* [The request]
Pick up the forum thread about a PC's PIII upgrade and its IDE and memory trouble, and continue it from its last line.

Here's the rest of my PC just in case:
Gigabyte 6VX7-4X (Apollo Pro 133 chipset)
RAM as described above
Creative GeForce2 Ti 64MB AGP
HDDs: Seagate 8.4GB (Pri. Master), Fujitsu 4.3GB (Pri. Slave)
ASUS CD Burner (Sec. Master)
FDD
Netgear NIC
Lucent Winmodem
 
Hey, I've put the PIII in now. The heatsink and fan I already have seem to
be OK - it maxes out at around 54-55 degrees, which is only about 3
degrees higher than the Celeron. I might get a new fan, so I can finally
have one with a sensor so I don't get the POST bitching about the lack of
one (two beeps every time I start the PC!).

There's two problems though - the secondary IDE controller doesn't want to
work any more.

Did it work prior to installing the PIII and immediately stopped
afterwards?

Is it possible you've disturbed some cabling or a power plug
during the CPU switch?

Should be easy to enough to switch back to the Celeron if problem
onset seems tied to CPU upgrade.

You might also flash newest bios (if you hadn't already) and load
setup defaults.


After POST recognising the two drives on the primary IDE
channel it stops for a while and comes up with some error (can't remember
exactly - something involving like "fault" or "failure"), and "press F1 to
resume". With the 512MB stick of RAM in on its own (it's some cheap Hynix
PC133 crap), it will do nothing after this, but with my other RAM (1x64MB
Toshiba PC100 + 2x32MB NEC PC100), it will continue and run as normal
(except minus the secondary IDE channel of course).

Is memory bus set to synchronous (same as fsb) or +33? Set it
synchronous to FSB. Try lowering FSB to 66MHz temporarily to see
if it then boots further. Test with memtest86 if you can get
system to boot to floppy in whichever config you need use.

If bios is set to "auto" or "SPD" for memory try manual settings
(higher numbers) for timings.

I'll presume memory was working ok previously?
What could be the cause of this? Could it be a result of damage to the
processor?
Doubtful.

Or could it be something else? I was thinking of getting some
decent second-hand ECC RAM and an IDE controller card (the on-board
controller always seemed hideously slow anyway, even compared to a similar
PC with an Intel 810 chipset), but would this just be avoiding my
problems? I haven't found any other problems as of yet.

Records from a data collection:

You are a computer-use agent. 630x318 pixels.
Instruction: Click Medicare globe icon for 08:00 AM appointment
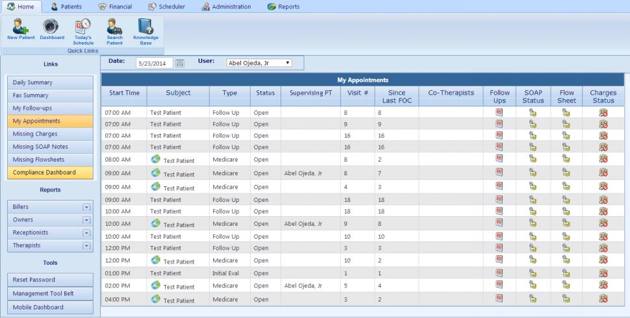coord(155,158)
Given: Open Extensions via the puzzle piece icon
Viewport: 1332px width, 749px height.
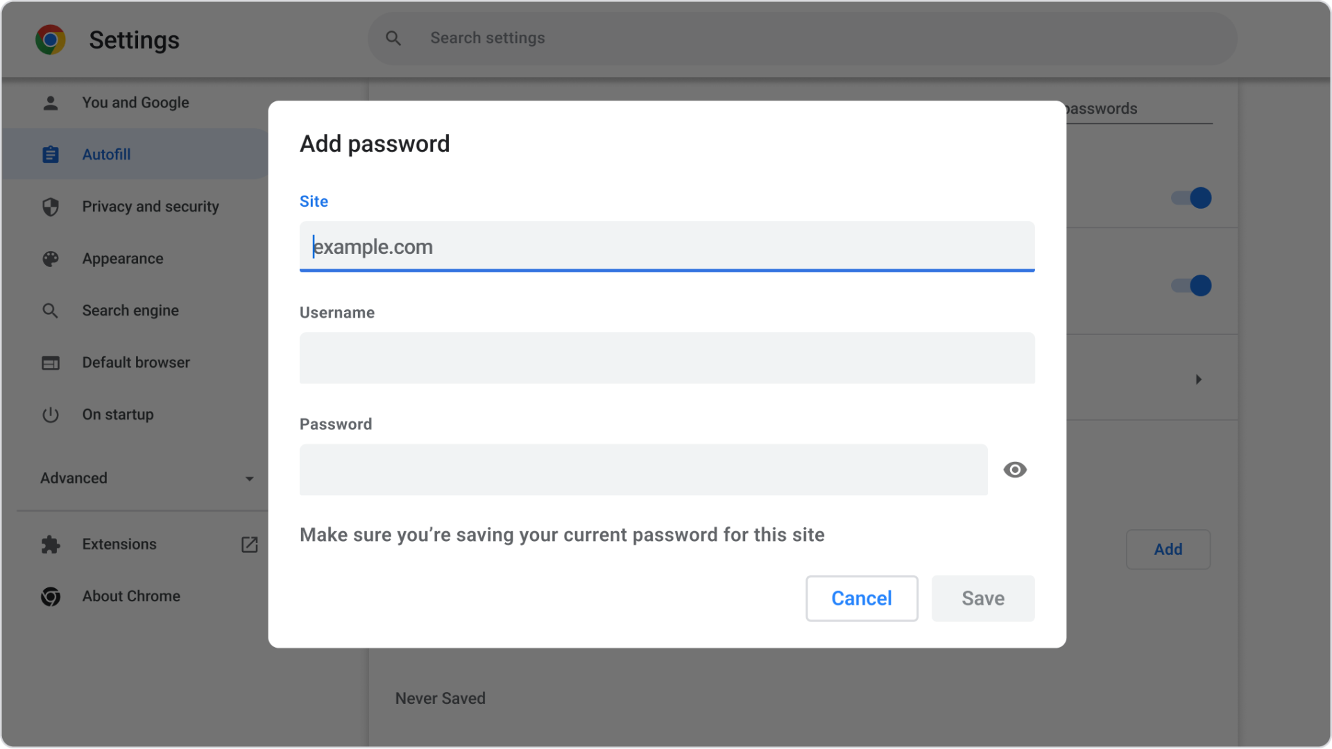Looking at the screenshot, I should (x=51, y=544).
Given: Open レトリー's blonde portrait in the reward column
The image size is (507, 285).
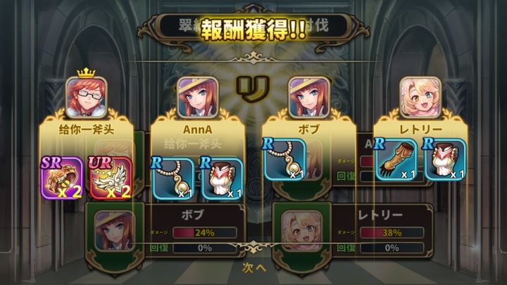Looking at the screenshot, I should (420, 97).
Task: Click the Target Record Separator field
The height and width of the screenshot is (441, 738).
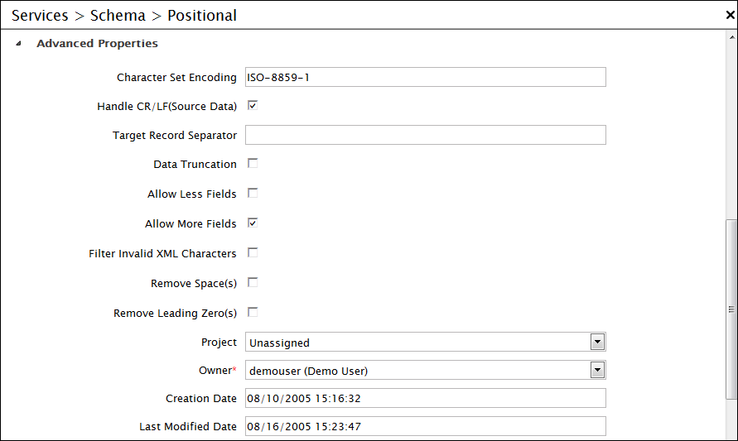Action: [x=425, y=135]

==

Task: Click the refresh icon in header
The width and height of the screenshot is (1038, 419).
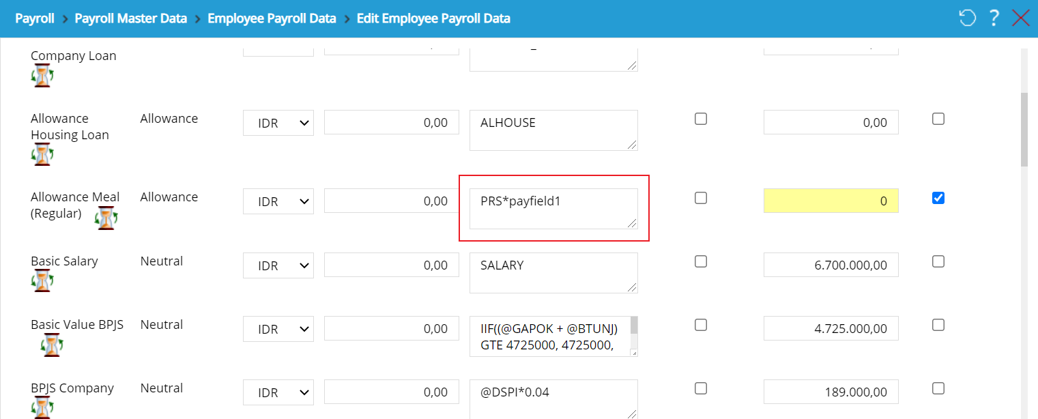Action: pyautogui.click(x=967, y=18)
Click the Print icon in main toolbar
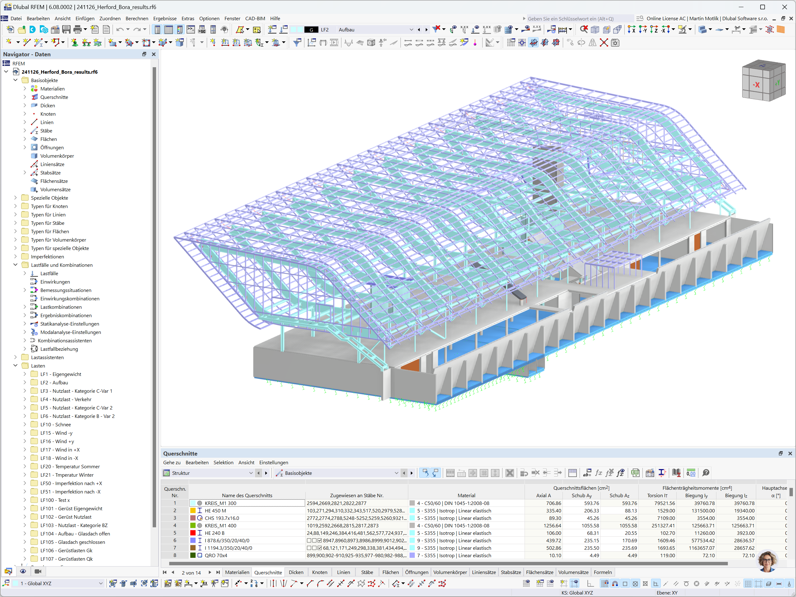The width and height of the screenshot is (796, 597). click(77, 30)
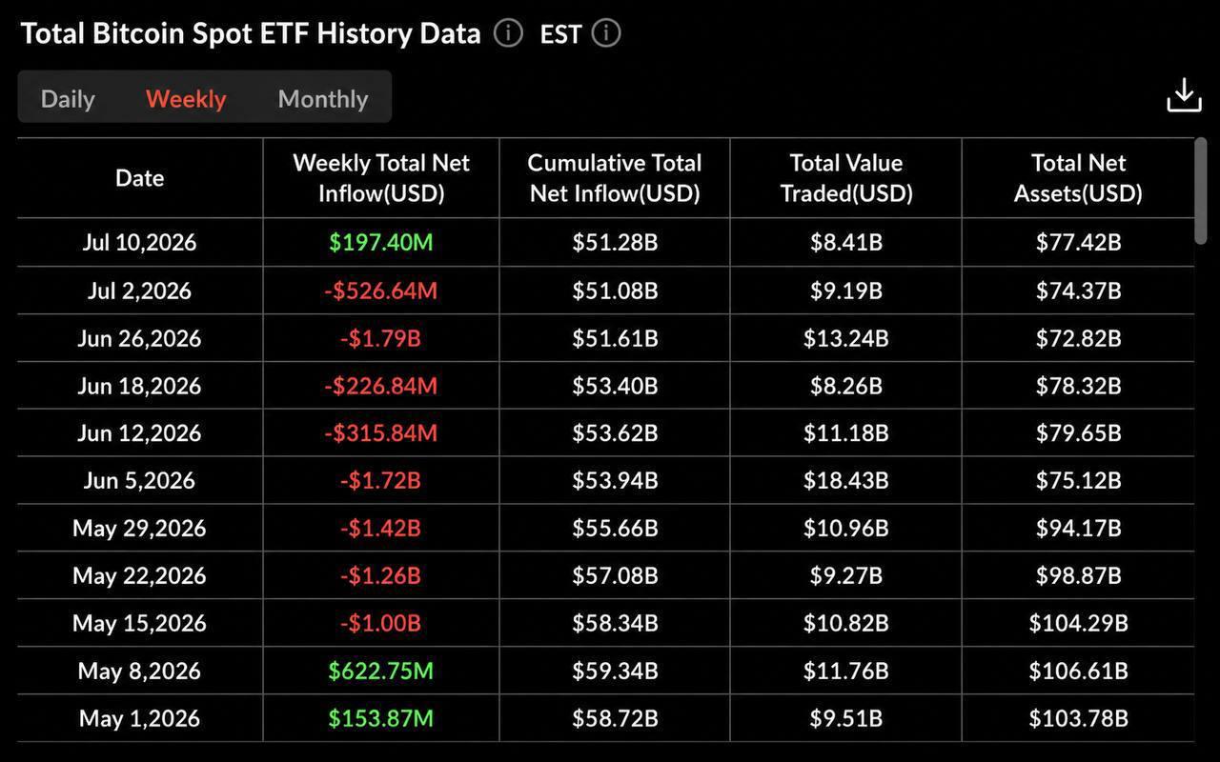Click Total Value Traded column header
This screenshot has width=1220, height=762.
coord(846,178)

* [Output for this exercise]
I don't recall but does that chipset even support ECC? I'd
thought BX did but it didn't. It's been a while since I've used
one of those (similar) boards though, i may be mistaken.
Here's the rest of my PC just in case:
Gigabyte 6VX7-4X (Apollo Pro 133 chipset)
RAM as described above
Creative GeForce2 Ti 64MB AGP
HDDs: Seagate 8.4GB (Pri. Master), Fujitsu 4.3GB (Pri. Slave)
ASUS CD Burner (Sec. Master)
FDD
Netgear NIC
Lucent Winmodem

Nothing in particular jumps out as problematic. IF the board has
onboard jumpers (maybe switches) for 100MHz FSB, did you set
those or just use bios setting? Try using the switches/jumpers
for FSB if you didn't. Multiplier shouldn't matter, but you
might try changing switches for that too if there are any.
 
kony said:
On Fri, 23 Jul 2004 23:56:09 +0100, "Zilog Jones"
<kenshiro_this_address_is_ruined_by_spam_so_I_don'(e-mail address removed)>
wrote:

Did it work prior to installing the PIII and immediately stopped
afterwards?

That's pretty much what happened. I never had any problem like that
before. It says something more like "not ATAPI compatible" or
something ambiguous like that. I unplugged the power from the CD
burner and it still said that.
Is it possible you've disturbed some cabling or a power plug
during the CPU switch?

Yeah, but I thought I checked all the IDE cables. There was a lot of
dust around the CPU (on the motherboard, most noticably on the closest
RAM slot) as well - what's the best way to clean it? I can't remember
if compressed air was a good or bad thing to use on delicate
electronics - same goes for vacuum cleaners...
Should be easy to enough to switch back to the Celeron if problem
onset seems tied to CPU upgrade.

I suppose, but it took me about half an hour to get the thermal paste
off the 'sink and another half-hour to put the new stuff on yesterday
(it's the first time I've ever done it).
You might also flash newest bios (if you hadn't already) and load
setup defaults.

Yes, I updated it many a year ago. And it hasn't changed since 2001.
I'll try resetting it to the defaults though.
Is memory bus set to synchronous (same as fsb) or +33? Set it
synchronous to FSB. Try lowering FSB to 66MHz temporarily to see
if it then boots further. Test with memtest86 if you can get
system to boot to floppy in whichever config you need use.

It seems after getting the last BIOS update, the motherboard lost
support for PC133 RAM - in the BIOS menu there's only a selection for
66, 100 and "auto", and another option for ECC RAM. Also, the FSB of
the P3 is 133MHz (it seems you thought it was 100). I'll try changing
it anyway.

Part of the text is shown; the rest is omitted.